While broadcasting from the Los Angeles Religious Education Congress, Father Dave welcomes Father Casey Cole to discuss his workshop and book called “The Way of Beatitude: Living Radical Hope in a World of Division and Despair.”
Before diving into the Beatitudes, they recap Father Casey’s summer as one of the “Bleacher Brothers,” who traveled to all 30 Major League ballparks to evangelize at baseball games.
“The crazy thing about it was we watched very little baseball,” he explains. “We watched the first two innings, and then we would just walk around the stadium, let people talk to us and engage people. So we actually saw very little of the games, we were just in an environment where tens of thousands of people were [present].”

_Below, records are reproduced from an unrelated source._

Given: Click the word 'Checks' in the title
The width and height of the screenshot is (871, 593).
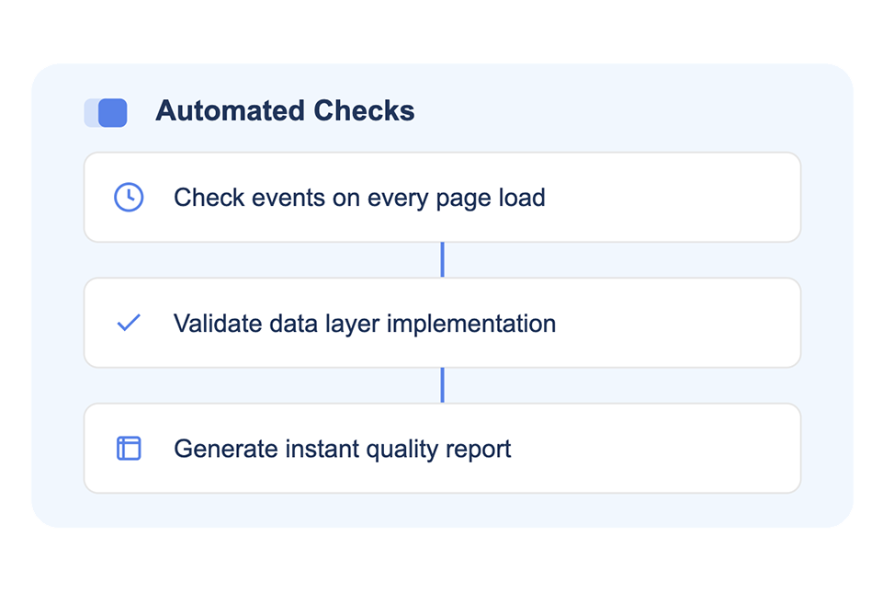Looking at the screenshot, I should point(364,111).
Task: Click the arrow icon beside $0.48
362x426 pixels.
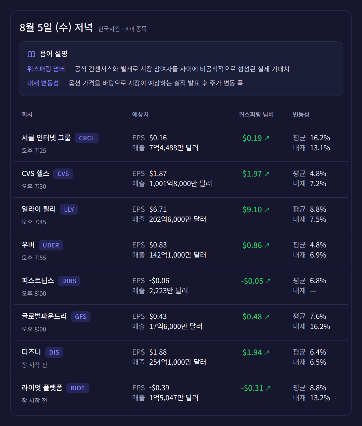Action: tap(267, 317)
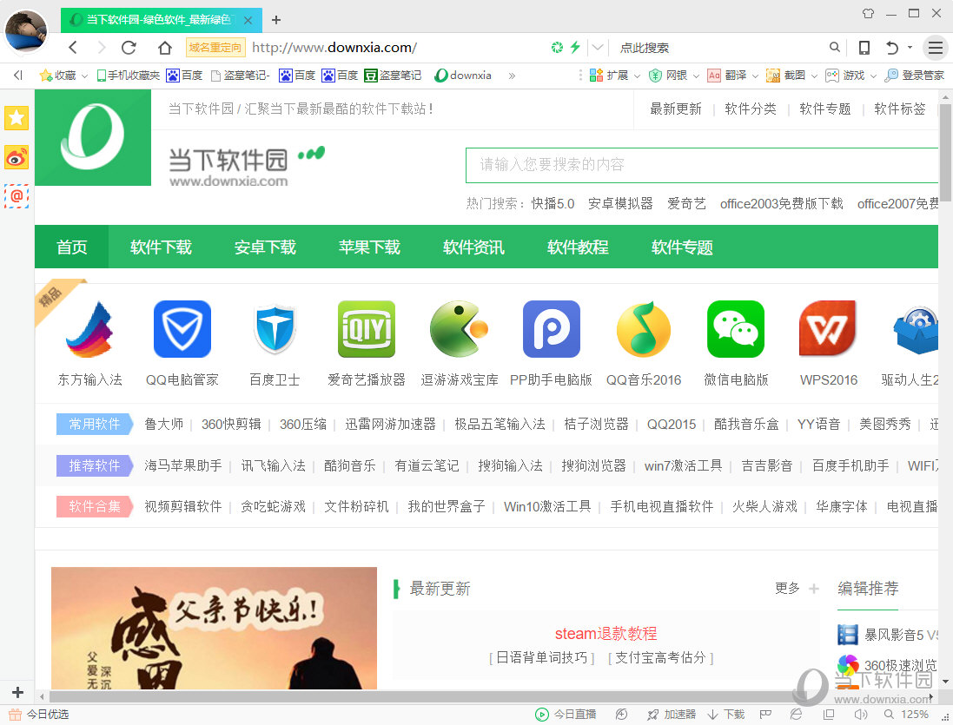
Task: Open the 软件资讯 menu item
Action: click(x=473, y=247)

Father Casey says, “People would come up to us and tell us things I’m sure they hadn’t told anyone else. So we didn’t want to proselytize, we didn’t go up and say, ‘Have you heard about Jesus?’ No one really likes that…We were just talking about baseball as a way to get in. They obviously love baseball, so let’s talk about that. Then we’d end the conversation with, ‘Can we pray for you in some way?’ Because who doesn’t love to be prayed for. Then they would say, ‘Well, actually, I’m going through a difficult time right now.’”

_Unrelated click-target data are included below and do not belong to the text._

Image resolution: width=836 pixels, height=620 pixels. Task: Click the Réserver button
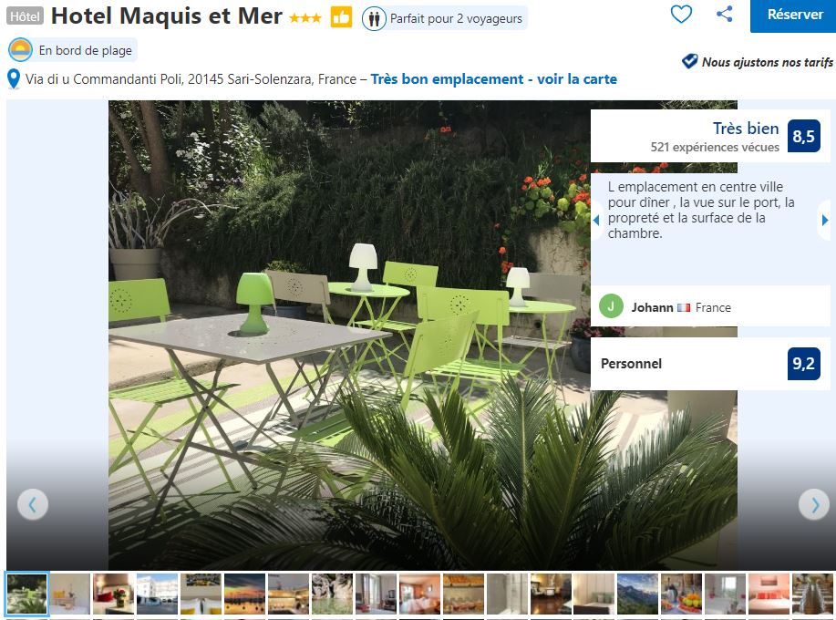click(x=793, y=16)
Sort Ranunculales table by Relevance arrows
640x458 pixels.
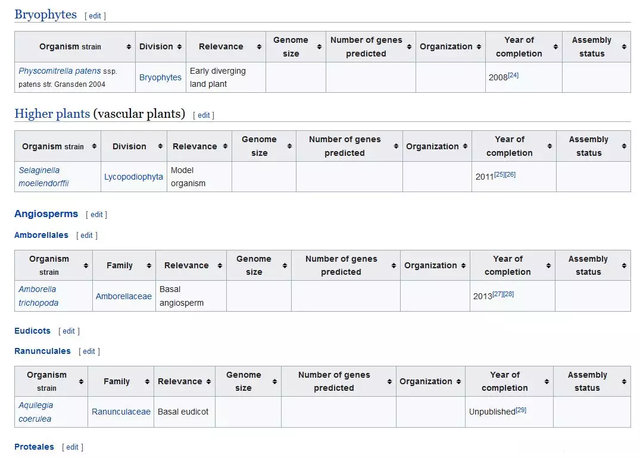[209, 382]
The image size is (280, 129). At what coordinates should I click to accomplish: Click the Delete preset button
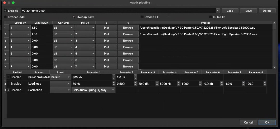pos(267,11)
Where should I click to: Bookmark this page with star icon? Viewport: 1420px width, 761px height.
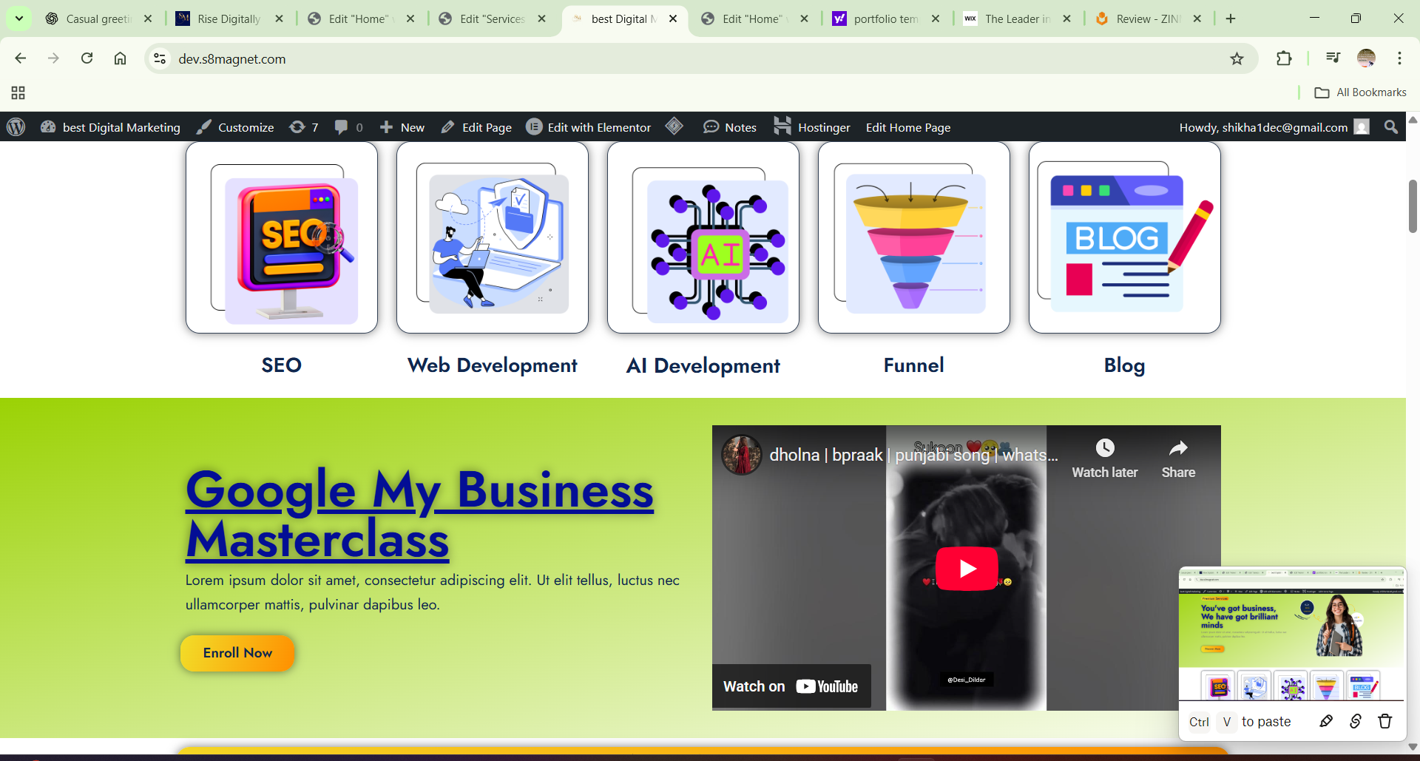point(1237,59)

They then discuss his Beatitudes workshop at the LA Religious Education Congress. Father Casey says, “In the Beatitudes, we find hope in the suffering, not despite the suffering, not as a silver lining, because it gives us greater dependence on God. [That suffering] helps us grow in empathy, and it focuses us on what really matters: the kingdom of God. The whole point of the Beatitudes isn’t some future reality, but that the kingdom is in [our brokenness]. It’s in the here and now, and can you find the kingdom of heaven in your suffering?”

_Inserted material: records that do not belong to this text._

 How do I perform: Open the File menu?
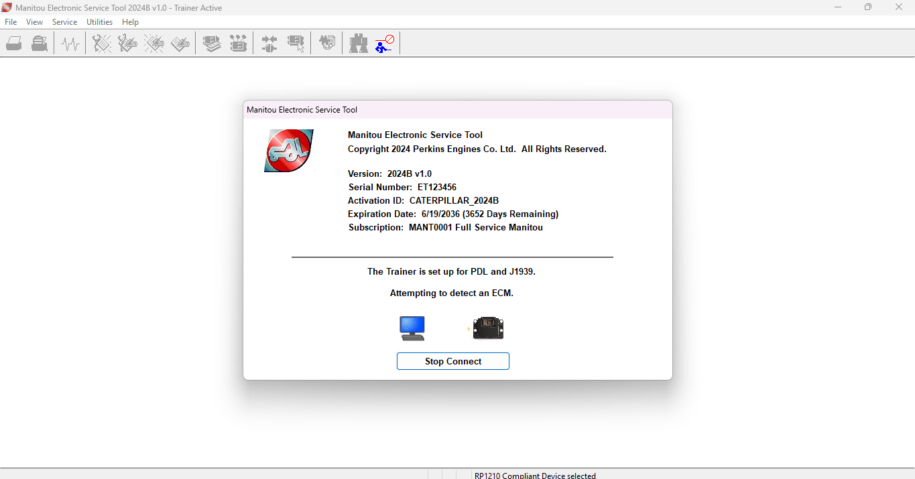[x=11, y=22]
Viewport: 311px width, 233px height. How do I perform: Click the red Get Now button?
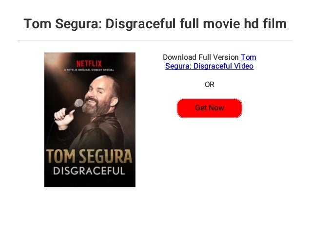209,108
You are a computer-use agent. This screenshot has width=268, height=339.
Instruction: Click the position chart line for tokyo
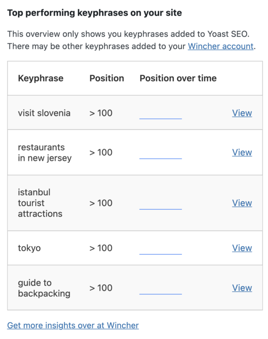pyautogui.click(x=161, y=254)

Father Dave notes how, in our humanness, we want to avoid suffering at all costs. Father Casey agrees and responds, “Go on to Instagram, what are you going to find? People with their nice cars, with their nice vacation, and they say ‘#blessed,’ right? No one’s out saying, ‘Well, I just got evicted and living on the street, #blessed.’ And yet, you read the Beatitudes and you say, I think maybe that’s what Jesus wants for me. Why would he want me to suffer?”
He continues, “When you have stuff, you depend on yourself, when you don’t have stuff, you depend on God. And once you’ve gone through suffering, you can now see other people suffering and say, ‘I see you, you’re my people, and we’re in this together.’ This stuff doesn’t matter, all that matters is salvation and finding the kingdom of God.”